Wer sich klüger als der Stammtisch wähnt, fordert das genaue Gegenteil. Alt-Außenminister Joschka Fischer hat soeben in der Süddeutschen Zeitung die Kanzlerin geradezu angebrüllt wegen ihres Sparwillens. Kein Bild scheint ihm da gewaltig genug, um Angela Merkel als mutwillige Zerstörerin Europas darzustellen: „Das europäische Haus steht in Flammen“, dröhnt er, doch „Feuerwehrhauptfrau Angela Merkel (…) löscht lieber weiter mit Kerosin statt mit Wasser, und der Brand wird so mit der von Merkel erzwungenen Austeritätspolitik beschleunigt.“ Wegen dieser rigorosen Sparpolitik Merkels habe sich „die Finanzkrise in der Euro-Zone innerhalb von drei Jahren zu einer wirklichen Existenzkrise ausgewachsen“, beschuldigt Fischer.
In seinem Zorn wirft der vormalige Vize-Kanzler wild mit Metaphern um sich. Europa stehe nicht nur in Flammen, sondern zugleich „am Abgrund“ wenn jetzt nicht Deutschland und Frankreich gemeinsam „das Steuer herumreißen“ würden. Wegen der „dogmatischen Sparpolitik“ erscheine Deutschland „einem Geisterfahrer gleich gegen die Spur fahrend“. Ein dann noch drohender „Sturm auf die Banken in Spanien, Italien und Frankreich wird eine Lawine auslösen, die Europa unter sich begraben wird“.

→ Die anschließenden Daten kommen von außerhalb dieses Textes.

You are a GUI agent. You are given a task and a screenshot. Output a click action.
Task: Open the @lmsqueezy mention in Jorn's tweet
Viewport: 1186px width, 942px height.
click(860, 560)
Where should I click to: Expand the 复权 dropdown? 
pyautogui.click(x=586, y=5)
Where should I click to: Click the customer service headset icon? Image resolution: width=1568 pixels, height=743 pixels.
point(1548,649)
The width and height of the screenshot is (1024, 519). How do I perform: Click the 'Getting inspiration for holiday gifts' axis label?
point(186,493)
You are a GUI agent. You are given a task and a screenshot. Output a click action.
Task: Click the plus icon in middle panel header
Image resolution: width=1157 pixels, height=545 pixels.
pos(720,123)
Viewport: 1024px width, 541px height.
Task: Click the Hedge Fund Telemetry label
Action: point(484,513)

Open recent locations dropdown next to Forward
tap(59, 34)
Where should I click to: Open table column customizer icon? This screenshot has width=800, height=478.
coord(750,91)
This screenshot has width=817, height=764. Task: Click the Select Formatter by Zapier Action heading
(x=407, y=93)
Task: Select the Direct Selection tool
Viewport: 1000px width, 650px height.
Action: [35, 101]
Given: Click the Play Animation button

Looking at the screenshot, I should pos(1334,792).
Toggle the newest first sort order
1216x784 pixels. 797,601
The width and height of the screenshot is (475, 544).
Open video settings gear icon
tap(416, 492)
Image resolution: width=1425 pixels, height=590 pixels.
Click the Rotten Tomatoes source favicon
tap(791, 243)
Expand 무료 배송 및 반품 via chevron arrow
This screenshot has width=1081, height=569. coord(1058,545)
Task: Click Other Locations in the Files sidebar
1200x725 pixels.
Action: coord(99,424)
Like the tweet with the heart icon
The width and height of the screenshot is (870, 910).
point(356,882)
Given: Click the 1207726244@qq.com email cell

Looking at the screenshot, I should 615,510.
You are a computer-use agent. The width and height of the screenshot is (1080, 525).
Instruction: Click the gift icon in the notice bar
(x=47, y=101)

Wie derzeit üblich erinnert Fischer natürlich auch an Brünings Sparpolitik von 1929, marschiert rhetorisch jedoch forsch weiter: „Schreiben wir dann ab, was mehr als zwei Generationen Europäer investiert haben und was zu der längsten Friedens- und Wohlstandsperiode unseres Kontinents geführt hat?“ Das soll wohl schlicht heißen: Deutschlands Sparwille könnte Krieg auslösen! „Im 20. Jahrhundert hat Deutschland zweimal mit Krieg bis hin zum Verbrechen und Völkermord sich selbst und die europäische Ordnung zerstört, um den Kontinent zu unterjochen“, holt Fischer dann aus zum Finale seines Untergang-Szenarios. Allen Ernstes schließt er mit dem Satz: „Es wäre eine Tragödie und Ironie zugleich, wenn jetzt, zu Beginn des 21. Jahrhunderts, das wiedervereinigte Deutschland, diesmal friedlich und mit den besten Absichten, die europäische Ordnung ein drittes Mal zugrunde richten würde.“
Fischers Donnern ließe sich abtun mit den Worten: Der mag es eben dramatisch. Soll er halt wüten. Ist doch ein „has been“, ein Ex. Doch die Frage drängt sich auf, als wessen Ex-Minister Fischer da eigentlich schreibt. Denn von seinem eigenen Land verlangt er mal eben, „dass Deutschland schlussendlich das finanzielle Überleben der Euro-Zone mit seiner Wirtschaftsmacht und seinem Vermögen wird garantieren müssen: uneingeschränkter Kauf der Staatsanleihen der Krisenländer durch die EZB, Europäisierung der nationalen Schulden mittels Euro-Bonds, Wachstumsprogramme, um eine Depression in der Euro-Zone zu verhindern und Wachstum zu generieren“. Fischer verweist auf das große Schuldenmachen in den USA, das schließlich dem deutschen Export zugute komme. Mit dieser schiefen Begründung höhnt er über alle, die nun bang ans eigene Staatsbudget dächten und vor Inflation warnten.